The input.

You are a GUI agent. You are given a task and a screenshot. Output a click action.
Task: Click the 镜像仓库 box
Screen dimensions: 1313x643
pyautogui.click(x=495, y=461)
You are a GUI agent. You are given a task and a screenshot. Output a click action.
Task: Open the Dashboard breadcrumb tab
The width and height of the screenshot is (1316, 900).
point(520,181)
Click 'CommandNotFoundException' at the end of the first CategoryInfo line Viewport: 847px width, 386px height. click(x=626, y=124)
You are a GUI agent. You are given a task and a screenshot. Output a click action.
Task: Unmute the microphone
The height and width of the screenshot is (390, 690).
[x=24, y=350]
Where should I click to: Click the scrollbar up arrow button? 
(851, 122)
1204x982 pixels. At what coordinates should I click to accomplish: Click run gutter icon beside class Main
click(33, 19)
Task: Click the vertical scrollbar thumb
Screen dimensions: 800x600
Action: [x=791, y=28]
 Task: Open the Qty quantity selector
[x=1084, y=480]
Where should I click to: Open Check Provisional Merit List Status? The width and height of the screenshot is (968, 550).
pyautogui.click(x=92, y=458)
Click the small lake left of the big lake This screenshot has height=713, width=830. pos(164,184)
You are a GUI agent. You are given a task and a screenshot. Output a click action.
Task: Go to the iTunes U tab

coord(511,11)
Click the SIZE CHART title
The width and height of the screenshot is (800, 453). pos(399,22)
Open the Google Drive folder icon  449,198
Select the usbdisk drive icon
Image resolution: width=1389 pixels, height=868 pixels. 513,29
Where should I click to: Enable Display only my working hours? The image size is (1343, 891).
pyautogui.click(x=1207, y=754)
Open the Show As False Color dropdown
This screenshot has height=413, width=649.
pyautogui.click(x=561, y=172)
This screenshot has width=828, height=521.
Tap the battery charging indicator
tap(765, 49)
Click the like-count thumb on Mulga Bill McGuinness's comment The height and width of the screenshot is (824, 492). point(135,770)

Exercise. Lines above with "thumb" in them are the ones to copy.

Solution below.
Task: Click the vertical scrollbar thumb
Click the like-count thumb on Mulga Bill McGuinness's comment The height and width of the screenshot is (824, 492). point(135,770)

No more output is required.